### Supplied records
════════

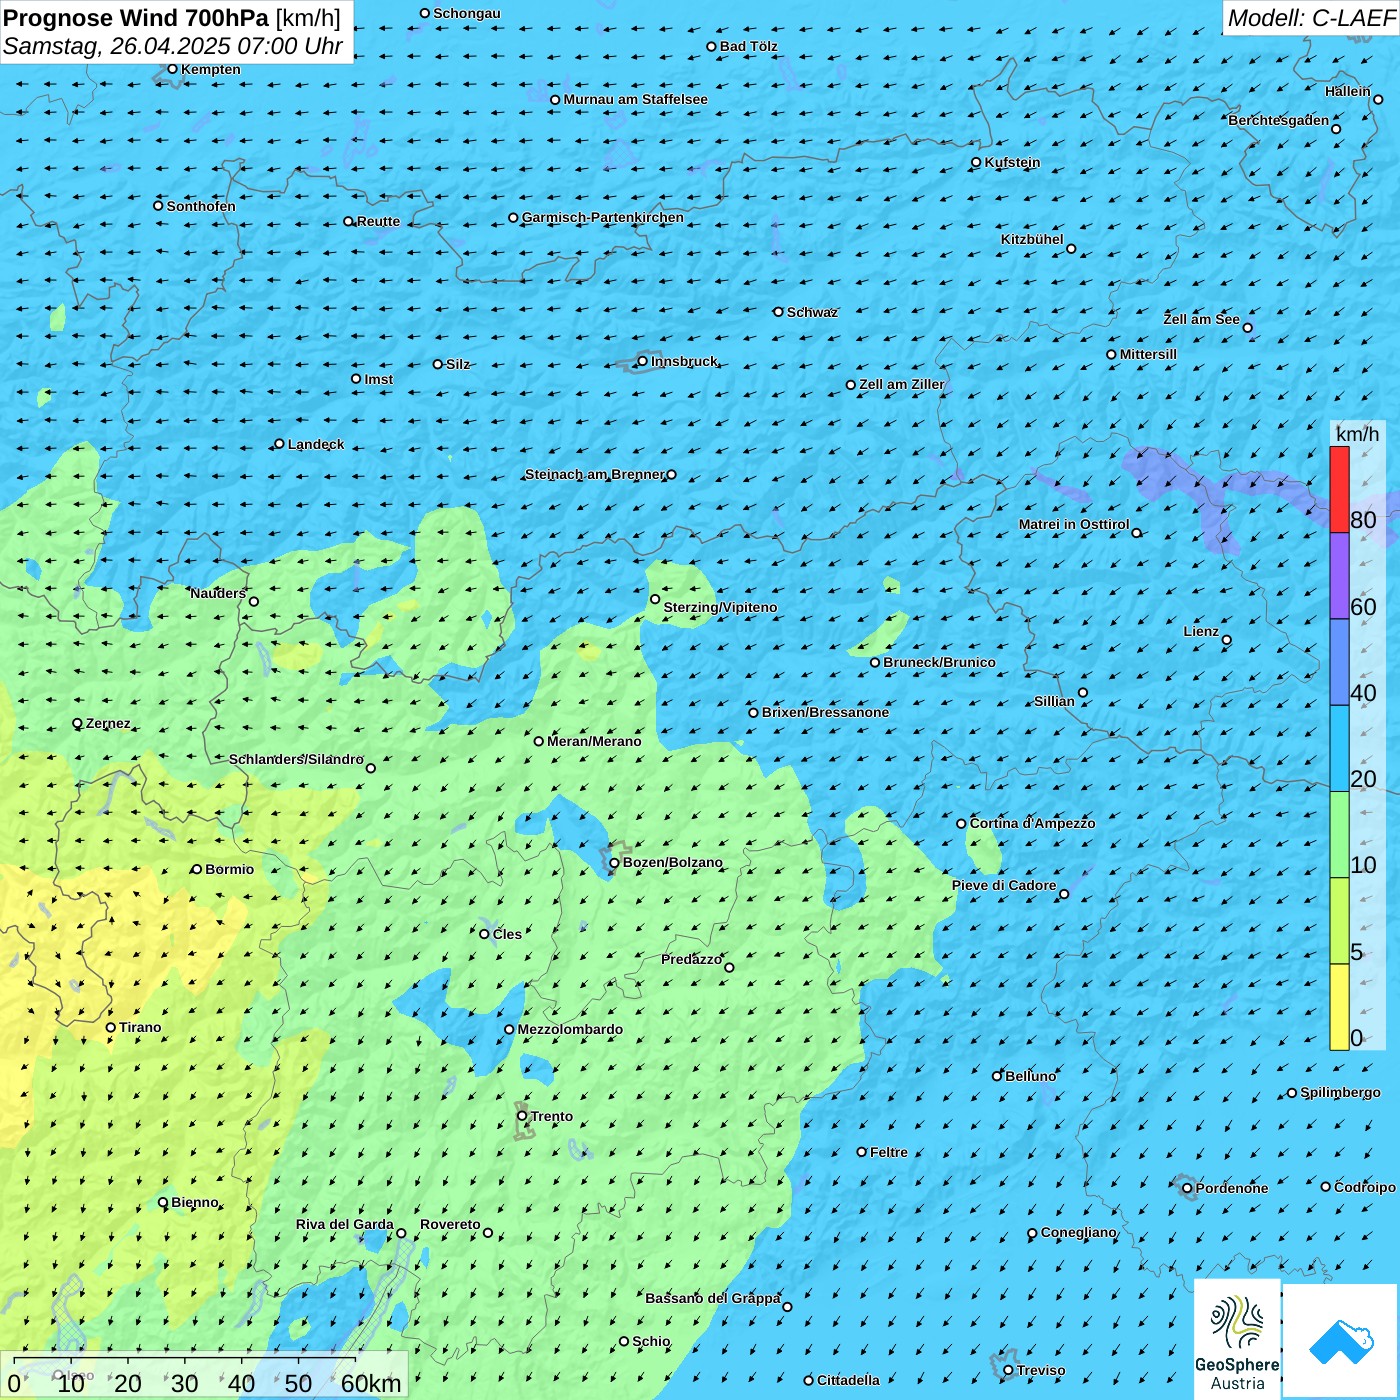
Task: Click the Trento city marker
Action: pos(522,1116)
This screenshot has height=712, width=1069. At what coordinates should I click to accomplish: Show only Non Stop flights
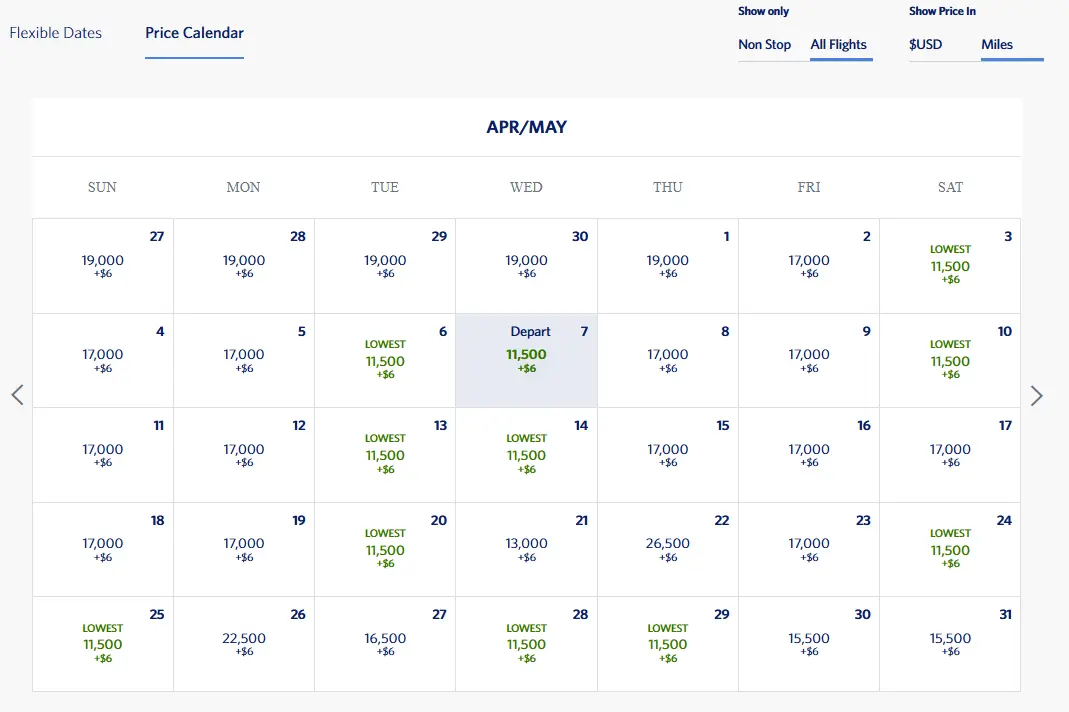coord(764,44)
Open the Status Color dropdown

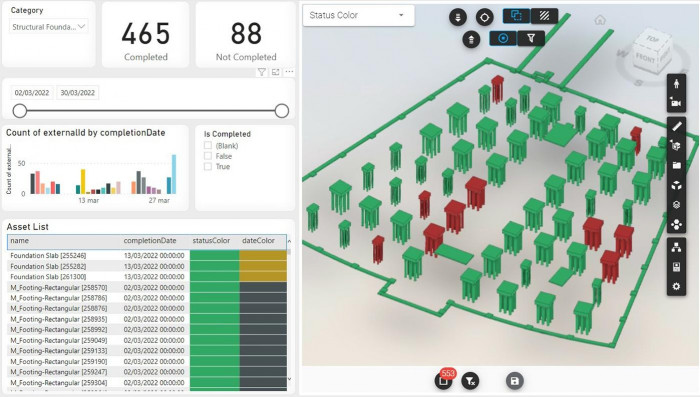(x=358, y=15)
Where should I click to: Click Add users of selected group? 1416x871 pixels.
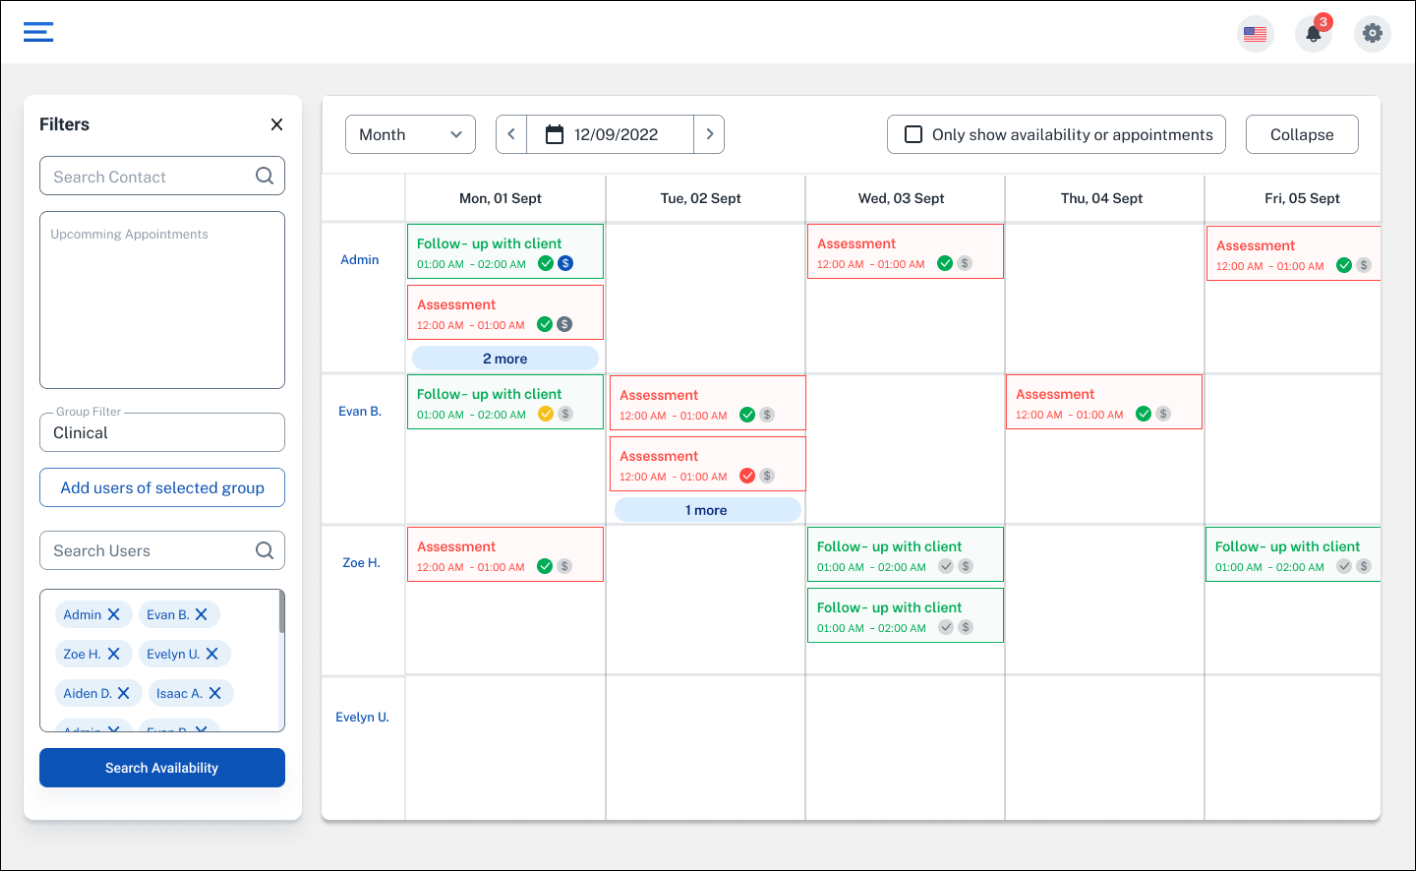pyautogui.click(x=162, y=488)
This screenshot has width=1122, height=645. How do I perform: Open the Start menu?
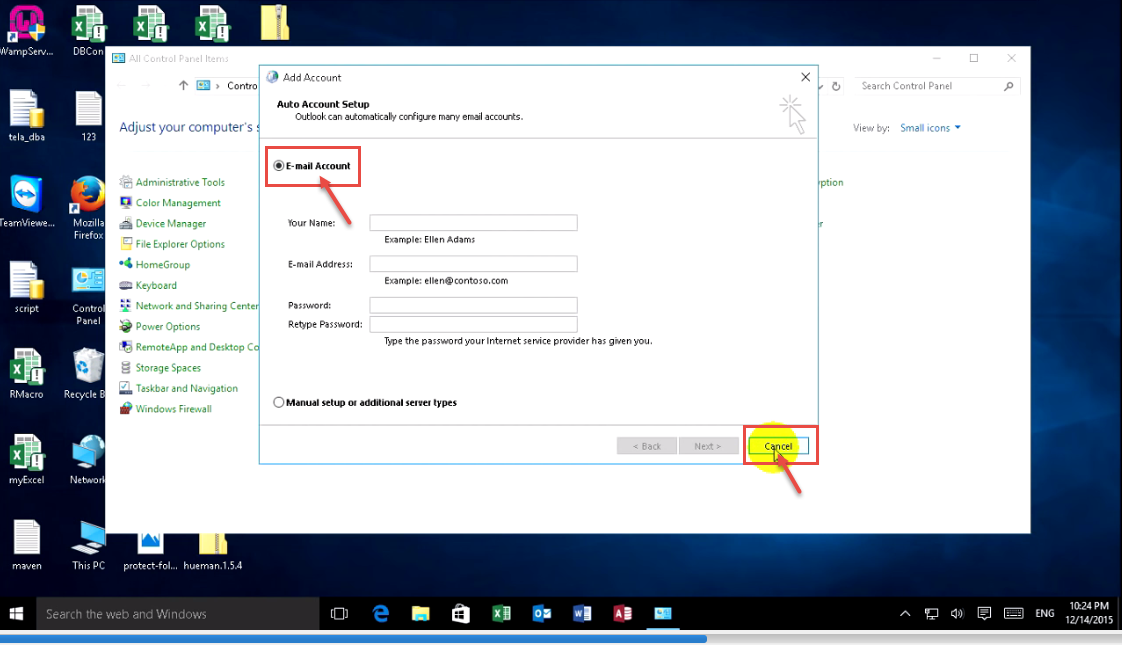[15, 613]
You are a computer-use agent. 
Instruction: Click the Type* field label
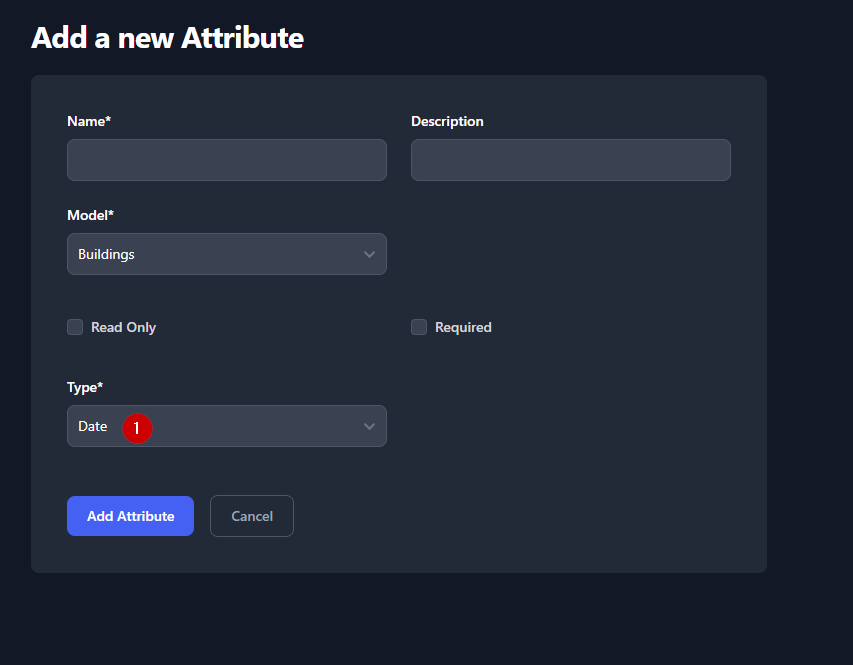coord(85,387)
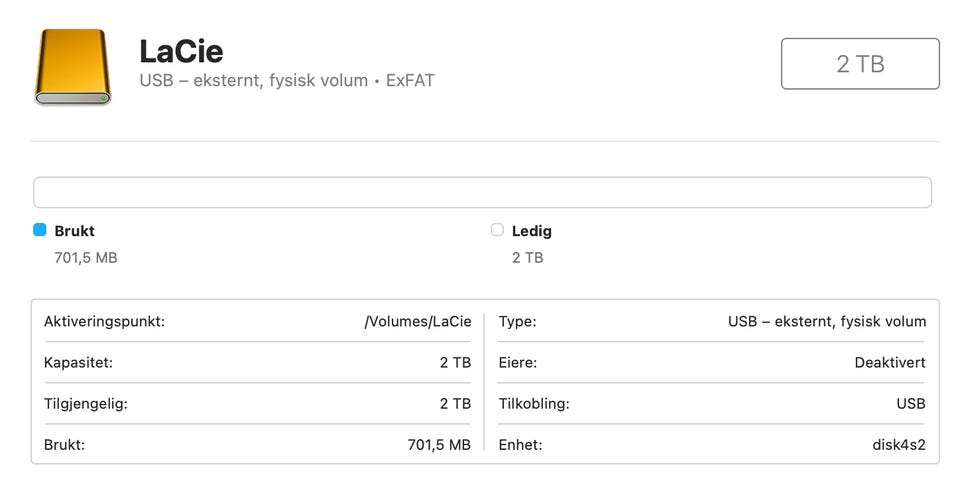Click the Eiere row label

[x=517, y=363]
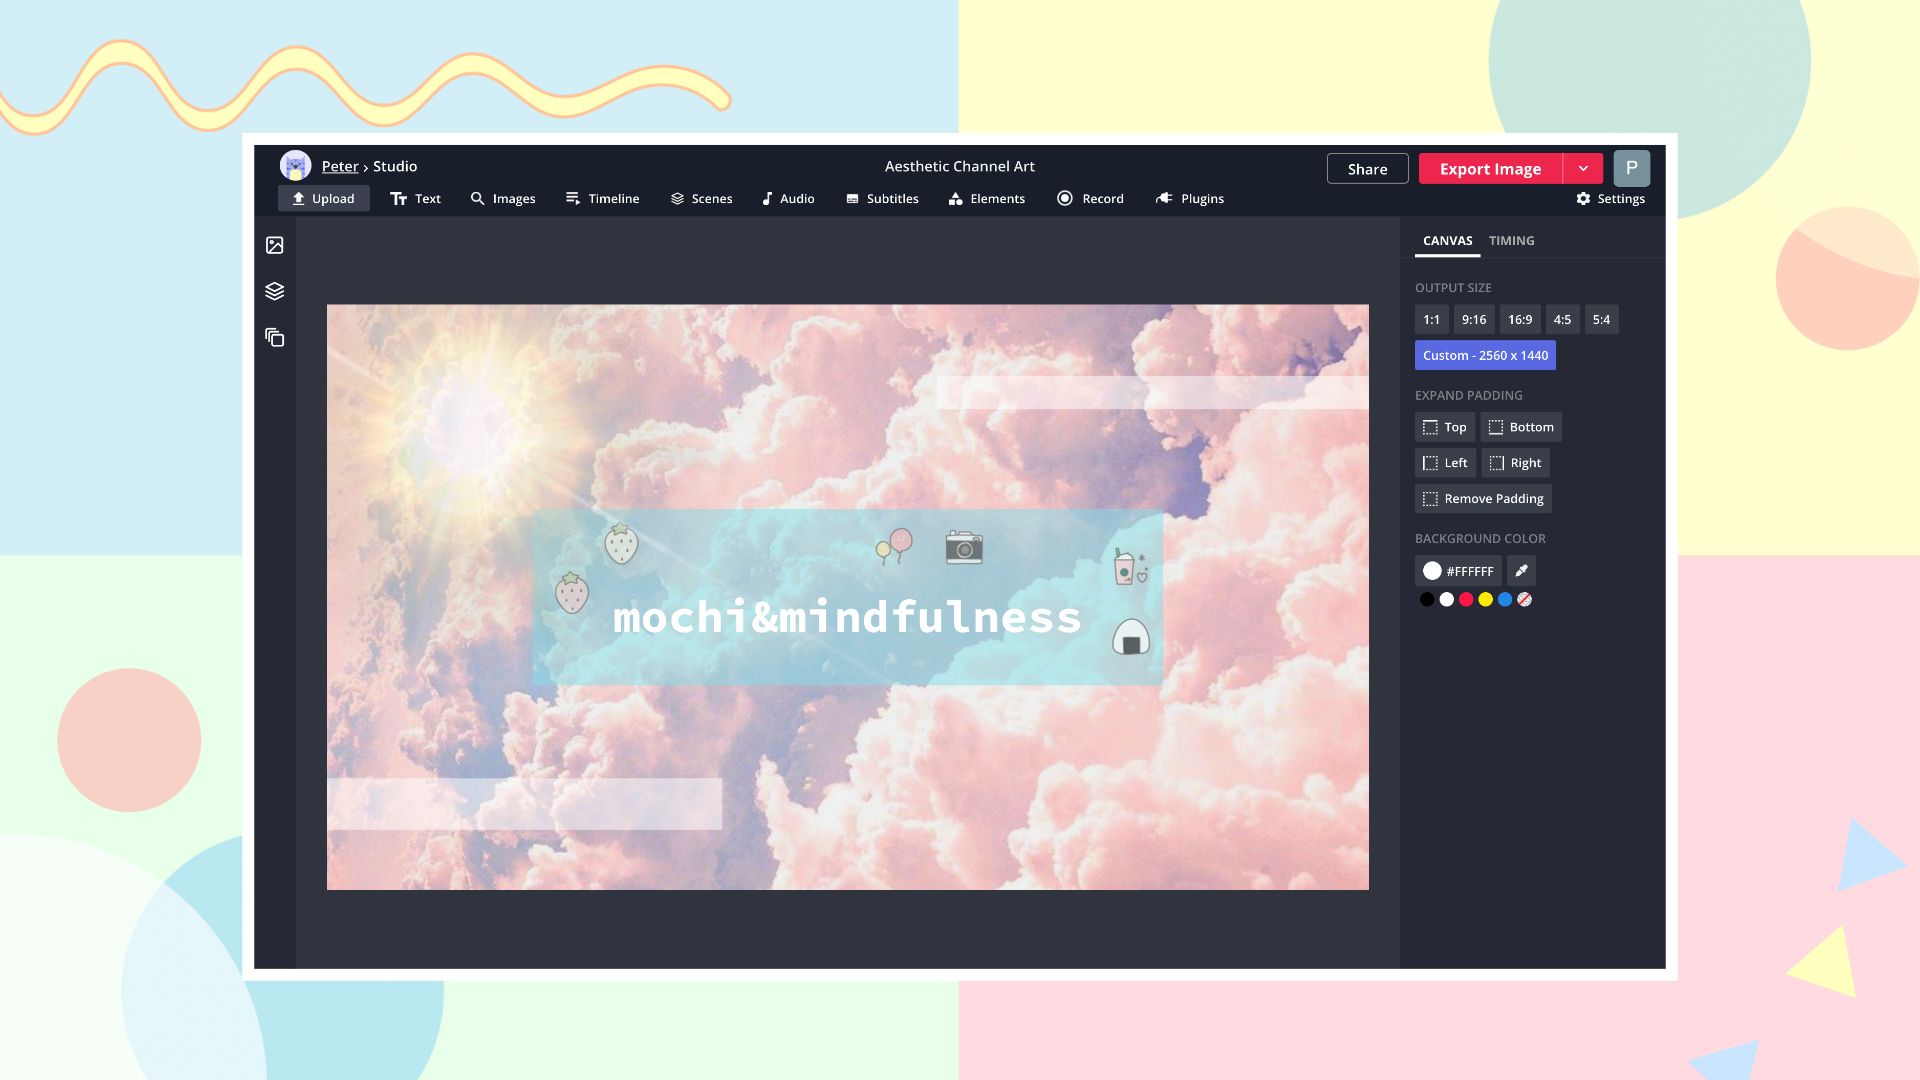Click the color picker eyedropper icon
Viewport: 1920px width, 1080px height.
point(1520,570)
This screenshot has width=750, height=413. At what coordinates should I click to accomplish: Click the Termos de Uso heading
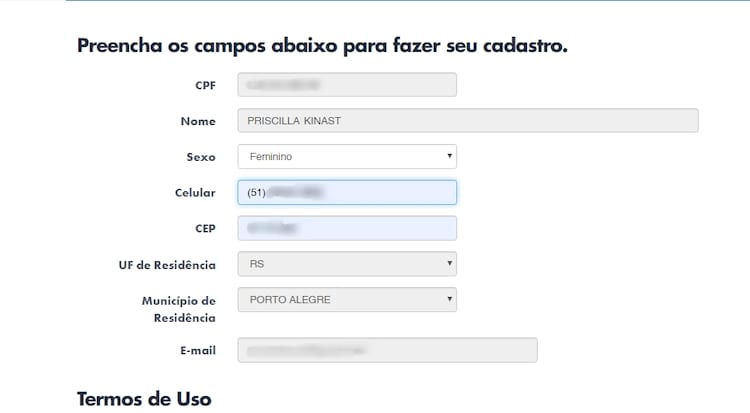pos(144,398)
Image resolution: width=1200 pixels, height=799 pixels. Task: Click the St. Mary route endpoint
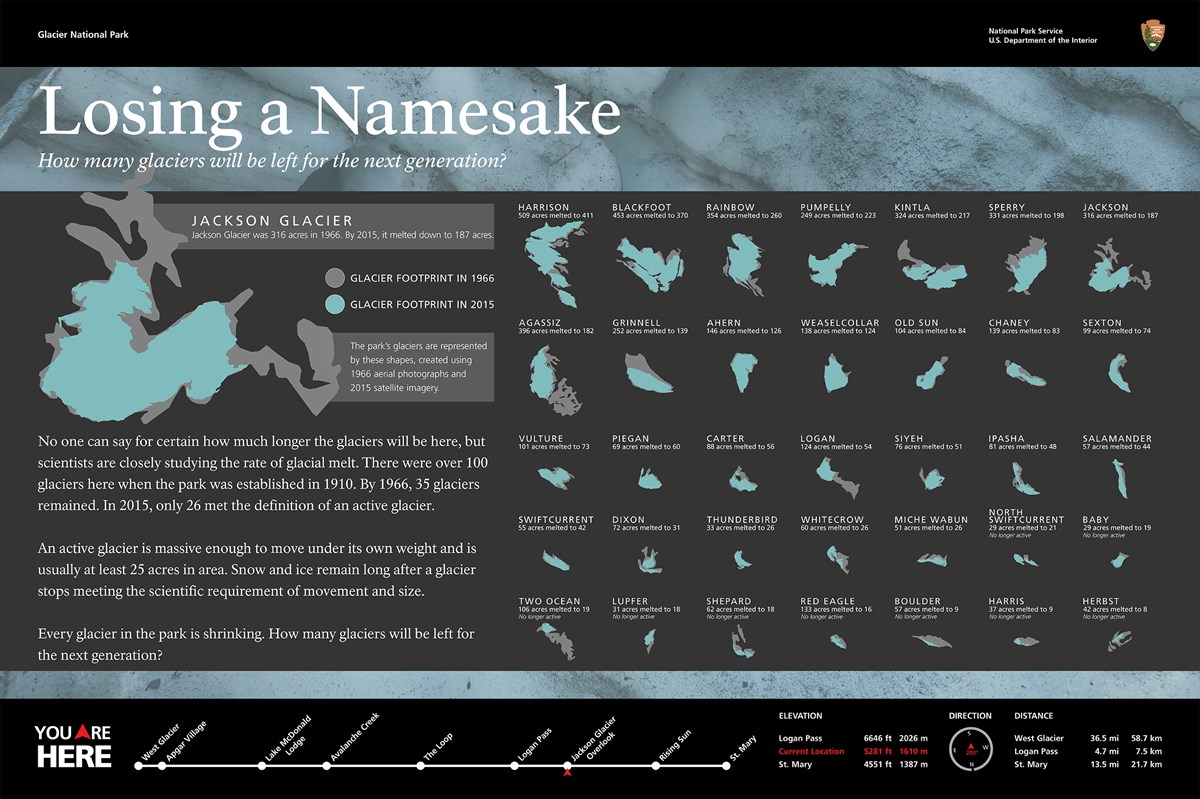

════════

### Problem requirements
From the records above, copy exactly the lines starting at the one with "Where should I" and ending at the one with "You are a computer-use agent.", and no others. Pictures stay out.

### Answer
Where should I click to: Click Add users of selected group? 1416x871 pixels.
pyautogui.click(x=162, y=488)
This screenshot has width=1122, height=645. How do I perform: Open the Start menu?
[15, 613]
You are a computer-use agent. 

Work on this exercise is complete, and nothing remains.